**PROVIDED PASSAGE**
This was the email I got last month from a top holiday destination. It’s a very lush place. James Bond would stay here.

Spring promotion!
High Season rates are applicable instead of Peak Season Rates.

Ohhh, dear. Oh dear, oh dear, oh dear. Fail!

I hate marketing jargon – hate it! – so let’s dissect this email as real people. High season…not prime reason. Riiiight.

So if I’m not put off by the sub-text (“Yep! We’re still charging top dollar – fancy being gouged?”), I’d have to do the following:

  1.  Look up their website
  2.  Find the rates page
  3.  Write down the applicable figures
  4.  Find my calculator
  5.  Do some math (and I hate math in the morning)
  6.  Work out the savings
  7.  Ask myself “can I afford this?

(It took 3 minutes, 3 seconds…the rates page was nicely hidden).

Lucky me, working to unearth a supposed benefit.

Was this a Christmas morning pressie?
No.

Did it make me look forward to the possibility of a holiday?

…No.

If you’re offering clients or customers a deal, a special offer or a benefit (!), word it as such.

[Item-finding records]
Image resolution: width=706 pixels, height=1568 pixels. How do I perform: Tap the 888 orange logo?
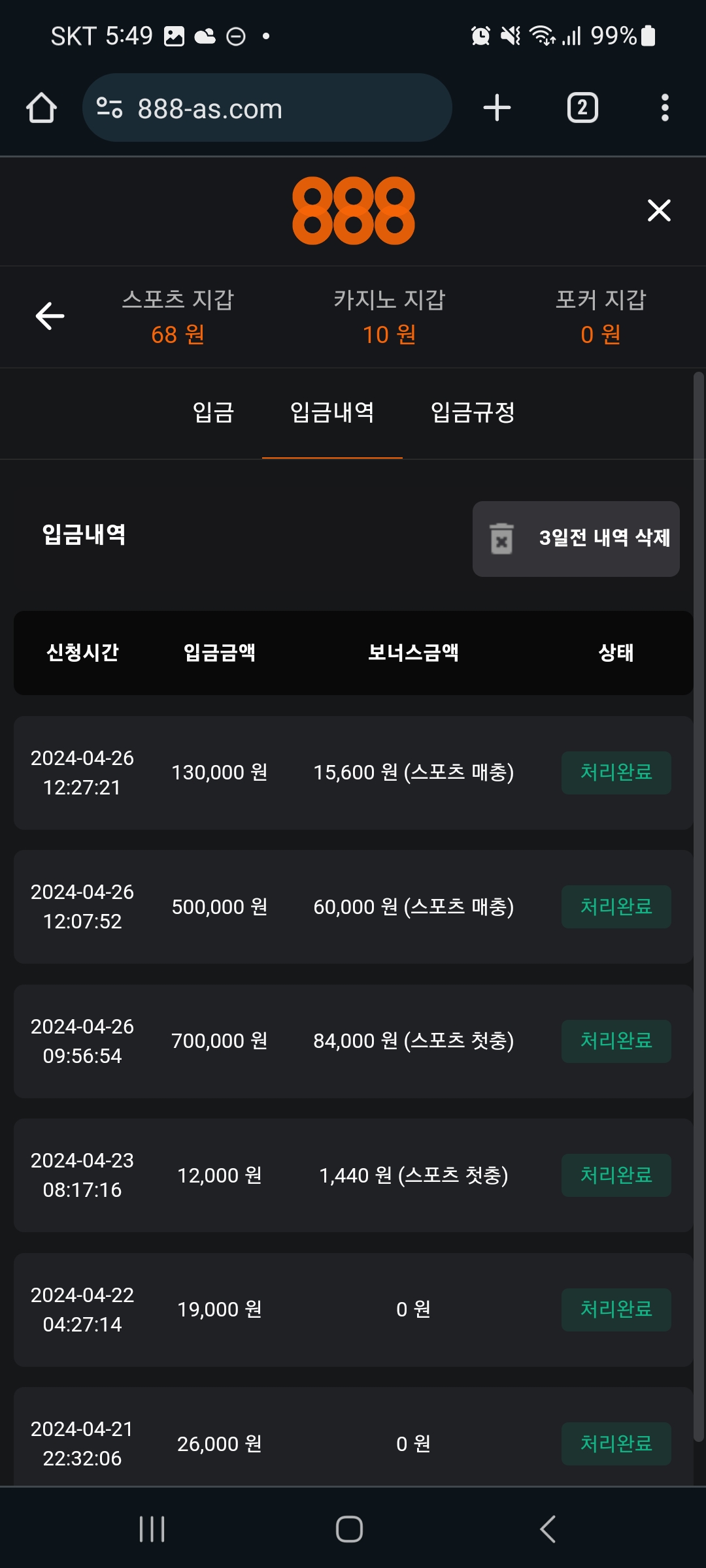coord(353,210)
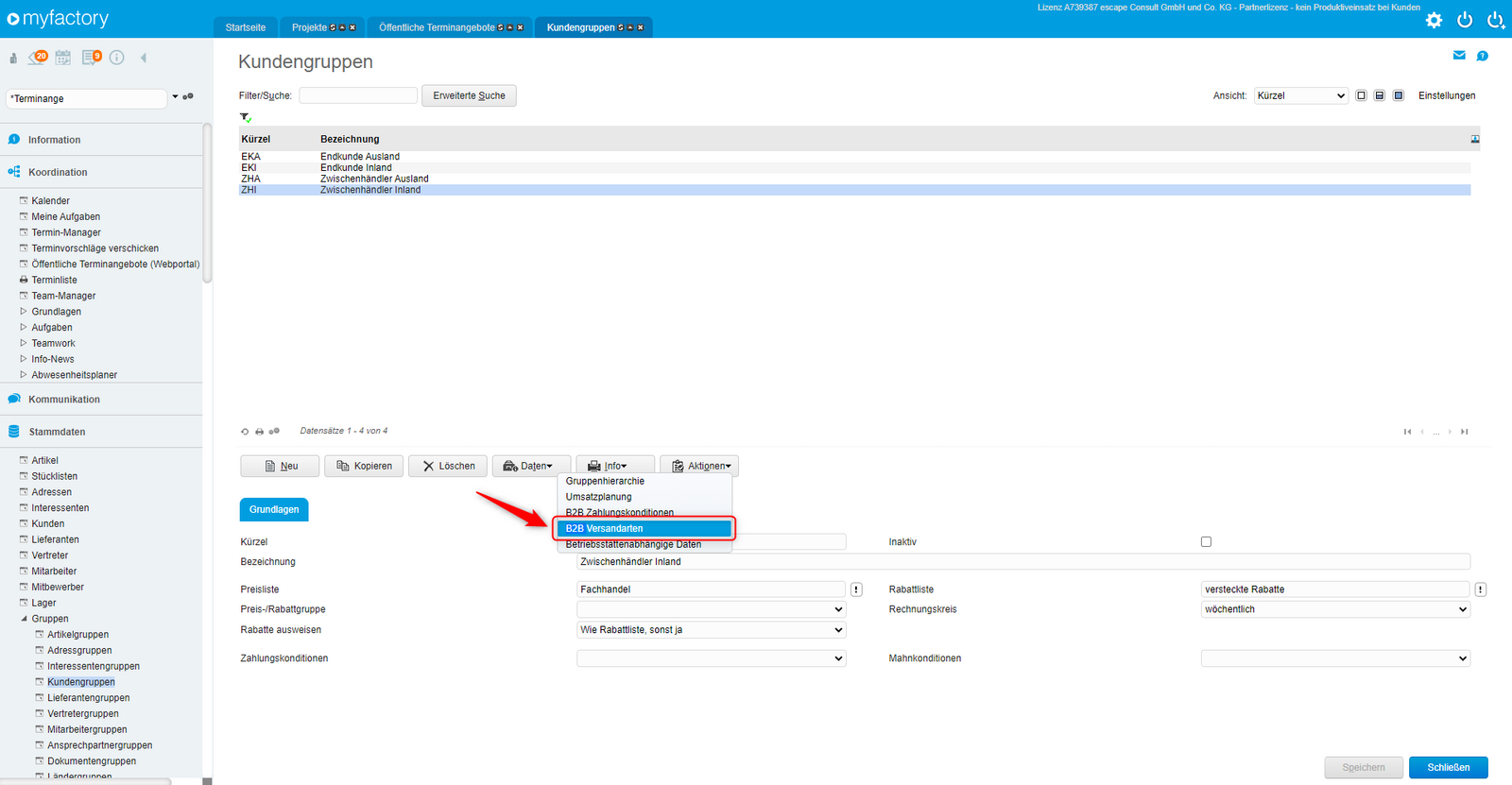Viewport: 1512px width, 785px height.
Task: Toggle the Inaktiv checkbox
Action: point(1206,542)
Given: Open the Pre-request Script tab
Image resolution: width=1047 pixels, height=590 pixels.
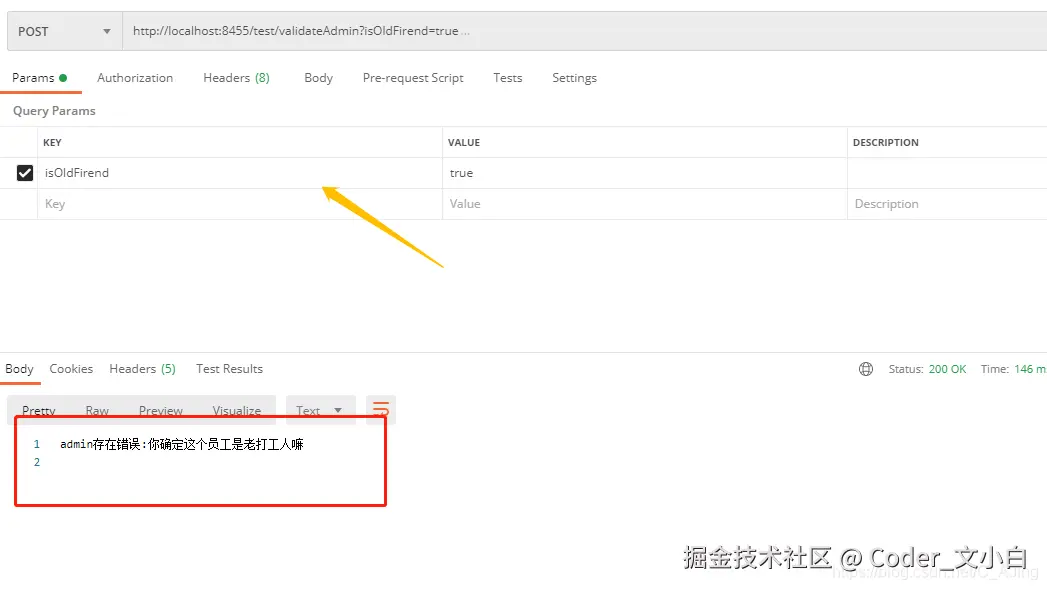Looking at the screenshot, I should [413, 77].
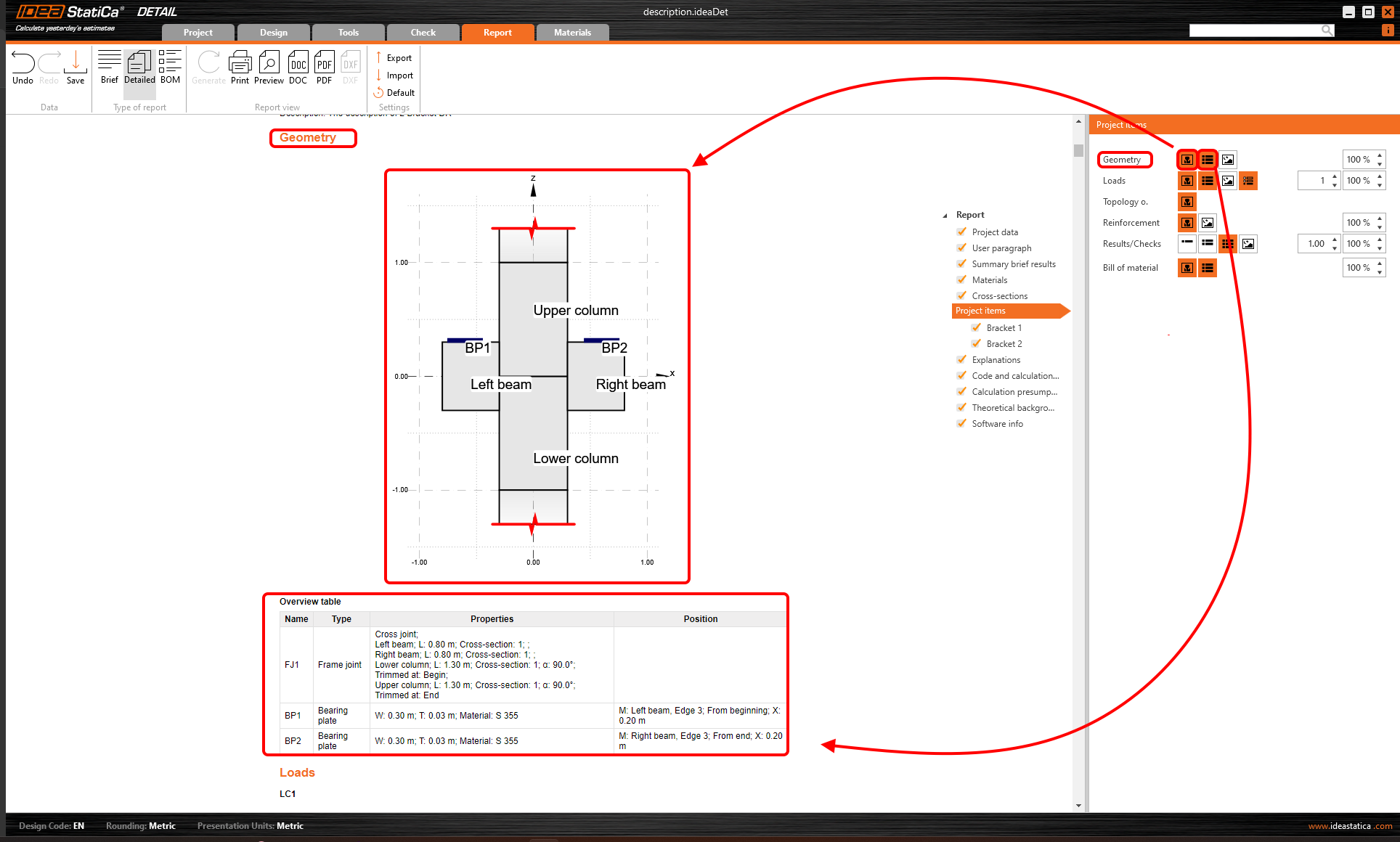Image resolution: width=1400 pixels, height=842 pixels.
Task: Select the BOM report type
Action: coord(170,68)
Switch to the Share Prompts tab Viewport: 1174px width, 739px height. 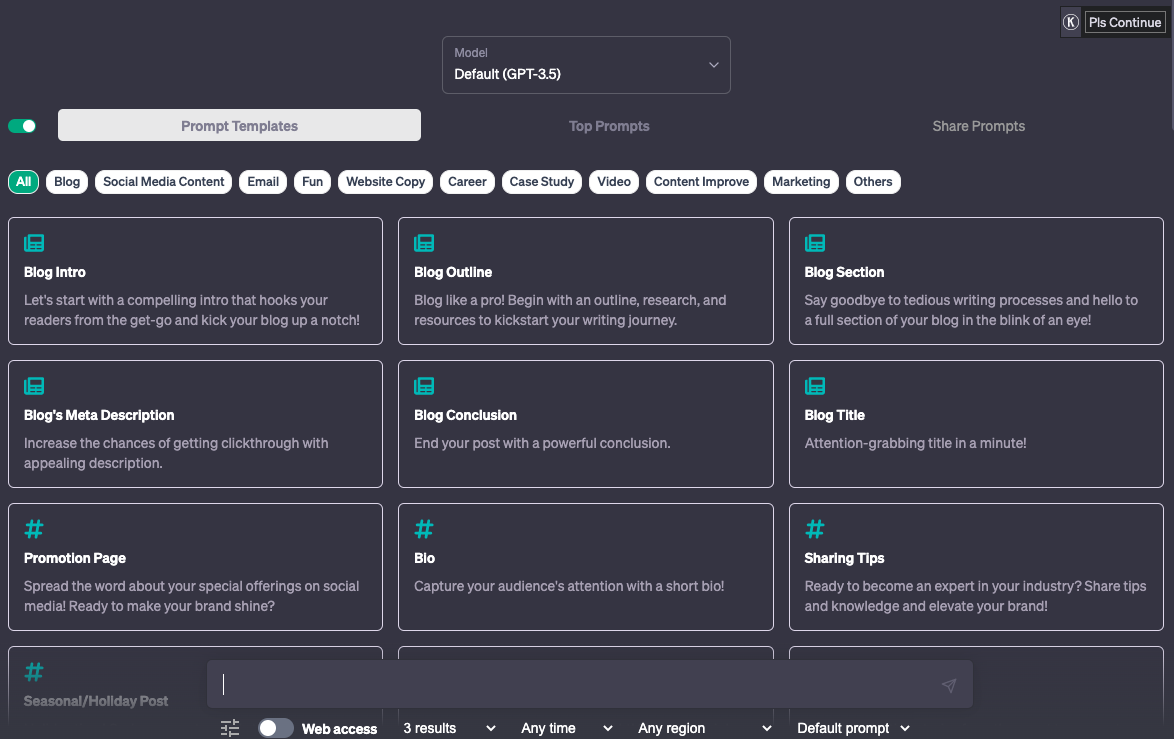pos(978,126)
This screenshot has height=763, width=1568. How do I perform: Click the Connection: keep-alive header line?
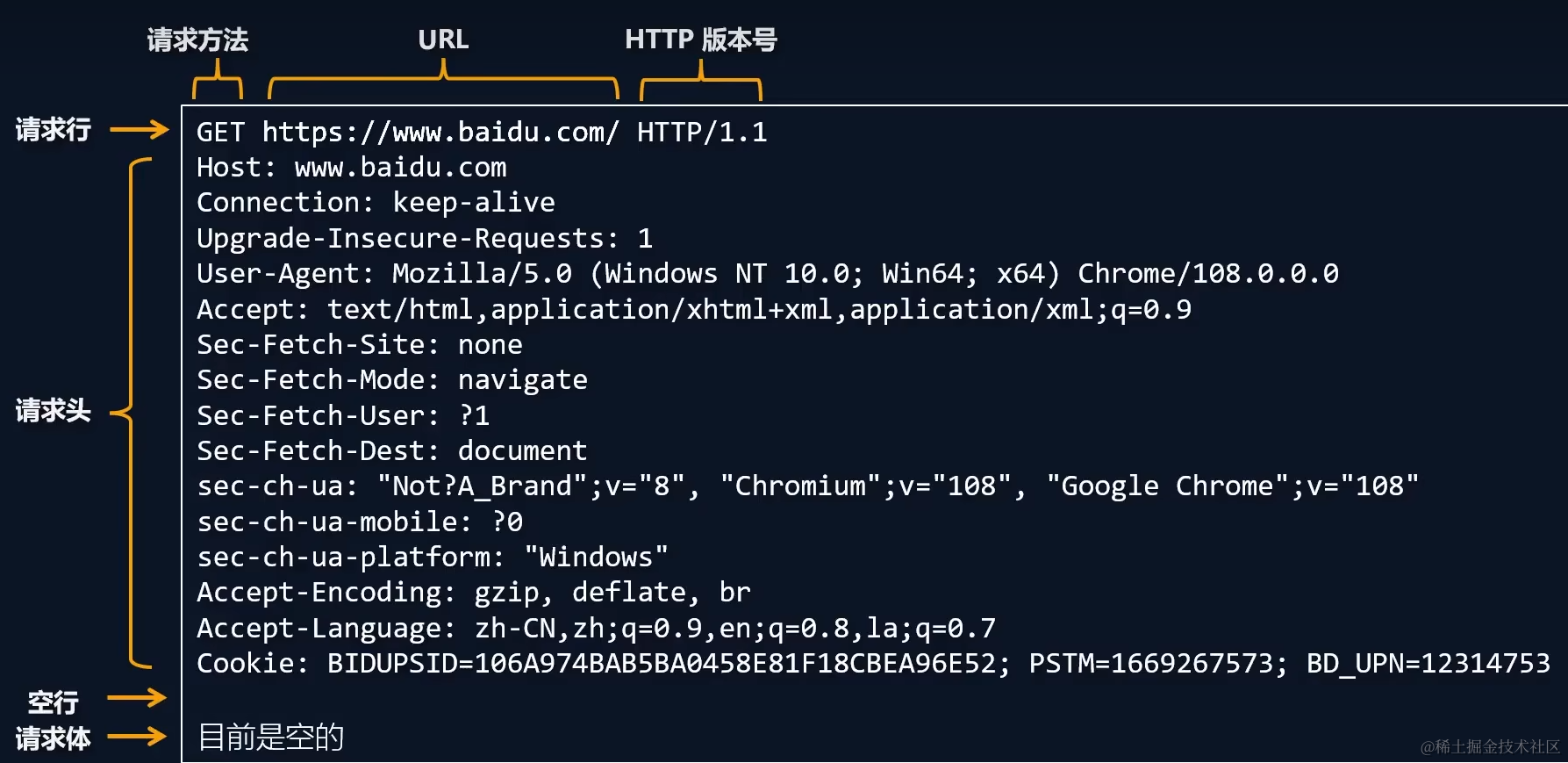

**TO-DO LIST**
• A. Revise the passage about the spring promotion email, starting with "1.  Look up" and going on through "Christmas morning pressie?", putting "phone" in place of "calculator".
• B. Carry on the passage about the spring promotion email from the point where it stops.

**TASK RESPONSES**
• A.
1.  Look up their website
  2.  Find the rates page
  3.  Write down the applicable figures
  4.  Find my phone
  5.  Do some math (and I hate math in the morning)
  6.  Work out the savings
  7.  Ask myself “can I afford this?

(It took 3 minutes, 3 seconds…the rates page was nicely hidden).

Lucky me, working to unearth a supposed benefit.

Was this a Christmas morning pressie?

• B.
Wrap it up properly. Throw a handwritten card on top. Drape diamonds from it. Then tease a little bit before you jump out, “surprise! Look what I’ve got for you!” Make it feel like a benefit. (And don’t forget the cake).

I’d re-write the email along the following lines:

Stay with us during our spring promotion and save enough to indulge in a few holiday extras! Perhaps a spa day or private sunset cruise? We’d be happy to arrange either. Our current offers are 22% below the normal rate, meaning there’ll be plenty left in your bank account on your blissed-out return. This rate applies through [date], so email us [here] to let us know when you’re coming. We’re chilling the champagne already.

One of these emails is not like the other.

One leaves my face scrunched in annoyance, the other conjures up my holiday, on a yacht, champagne in hand. Cheesy, yes, but I’ve seen it and I don’t want to give it up.

Benefits! Use them!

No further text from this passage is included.